Comcast has developed technology that allows its Xfinity subscribers to authenticate themselves online so that they can watch online video on a tablet or mobile phone.
"Inserting ads into video is not easy to do, because there is not a standard on the Internet," Rayburn said, noting that there is advertising that automatically plays before a video (also known as pre-roll), advertising within the online stream, advertising overlays, and in-page advertising.
FreeWheel can place advertisements and track them across multiple platforms for advertisers and entertainment companies, Rayburn said.
Content companies such as Comcast-owned NBCUniversal and Walt Disney Co. subsidiaries are seeking to advertise on online video to develop new revenue sources.
The discussions between Comcast and FreeWheel were first reported in the industry publication TechCrunch over the weekend. A Comcast spokeswoman declined to comment on Monday. Officials with FreeWheel could not be reached for comment.
"Advertising will follow the viewer growth," Doug Knopper, cofounder and co-chief executive officer of FreeWheel, told USA Today last month, adding, "The Internet is mimicking TV."
Rayburn said Comcast could use the FreeWheel technology itself and allow the California company to operate as a stand-alone subsidiary, as it does with thePlatform. In addition to California, FreeWheel has offices in New York, London, and China.
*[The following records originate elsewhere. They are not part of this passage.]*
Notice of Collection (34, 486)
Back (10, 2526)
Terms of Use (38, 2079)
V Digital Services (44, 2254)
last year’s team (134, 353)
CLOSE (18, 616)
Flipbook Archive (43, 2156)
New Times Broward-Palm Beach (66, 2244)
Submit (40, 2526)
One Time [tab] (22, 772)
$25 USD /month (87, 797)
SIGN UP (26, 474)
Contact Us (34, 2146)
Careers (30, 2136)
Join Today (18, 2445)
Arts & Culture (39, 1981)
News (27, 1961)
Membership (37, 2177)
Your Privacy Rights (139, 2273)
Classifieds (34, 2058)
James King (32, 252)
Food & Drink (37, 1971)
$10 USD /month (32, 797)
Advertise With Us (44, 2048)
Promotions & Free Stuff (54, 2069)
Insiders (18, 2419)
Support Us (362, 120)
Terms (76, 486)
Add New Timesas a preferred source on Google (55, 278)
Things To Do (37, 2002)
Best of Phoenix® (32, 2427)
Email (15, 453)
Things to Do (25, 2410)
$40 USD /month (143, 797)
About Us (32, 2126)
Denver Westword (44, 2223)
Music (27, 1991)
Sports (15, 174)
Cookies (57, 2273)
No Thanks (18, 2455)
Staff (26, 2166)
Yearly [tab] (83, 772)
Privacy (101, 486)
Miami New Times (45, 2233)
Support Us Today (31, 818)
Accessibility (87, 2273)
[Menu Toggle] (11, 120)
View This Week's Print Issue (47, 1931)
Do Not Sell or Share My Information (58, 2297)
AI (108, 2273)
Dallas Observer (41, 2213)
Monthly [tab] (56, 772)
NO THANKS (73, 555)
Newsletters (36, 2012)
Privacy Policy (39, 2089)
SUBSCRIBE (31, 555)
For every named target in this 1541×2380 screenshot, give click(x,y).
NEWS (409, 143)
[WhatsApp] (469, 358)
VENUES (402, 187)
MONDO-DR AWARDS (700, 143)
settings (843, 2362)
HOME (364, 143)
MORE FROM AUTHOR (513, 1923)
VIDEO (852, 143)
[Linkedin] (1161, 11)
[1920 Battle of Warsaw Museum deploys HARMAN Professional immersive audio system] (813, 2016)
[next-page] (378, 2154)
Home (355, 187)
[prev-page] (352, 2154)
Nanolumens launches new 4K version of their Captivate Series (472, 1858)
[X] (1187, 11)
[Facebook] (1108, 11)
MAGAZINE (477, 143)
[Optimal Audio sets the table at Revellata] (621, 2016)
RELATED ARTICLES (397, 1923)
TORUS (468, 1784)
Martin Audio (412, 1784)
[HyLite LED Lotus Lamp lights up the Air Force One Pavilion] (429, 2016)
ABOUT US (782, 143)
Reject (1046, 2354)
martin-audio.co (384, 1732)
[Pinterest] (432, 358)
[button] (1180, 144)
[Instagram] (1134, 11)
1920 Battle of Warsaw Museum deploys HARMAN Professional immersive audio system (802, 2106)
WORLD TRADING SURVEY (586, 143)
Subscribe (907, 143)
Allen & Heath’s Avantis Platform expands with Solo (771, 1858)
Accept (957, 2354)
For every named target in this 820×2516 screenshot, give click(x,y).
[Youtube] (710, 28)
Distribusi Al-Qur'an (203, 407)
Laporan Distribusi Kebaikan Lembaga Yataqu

The two top officers at FreeWheel, Knopper and Jonathan Heller, previously worked for DoubleClick, the Internet ad-insertion engine now owned by Google, according to the company's website.
Heller says on the site, "I get to take all of the lessons learned from the first Internet revolution and apply those scars and skills to the new TV revolution."
Investors in FreeWheel include Steamboat Ventures, Turner Broadcasting, DirecTV, Battery Ventures, and Foundation Capital.
Two publicly traded companies in the online video ad-services industry are YuMe Inc. and Tremor Video Inc.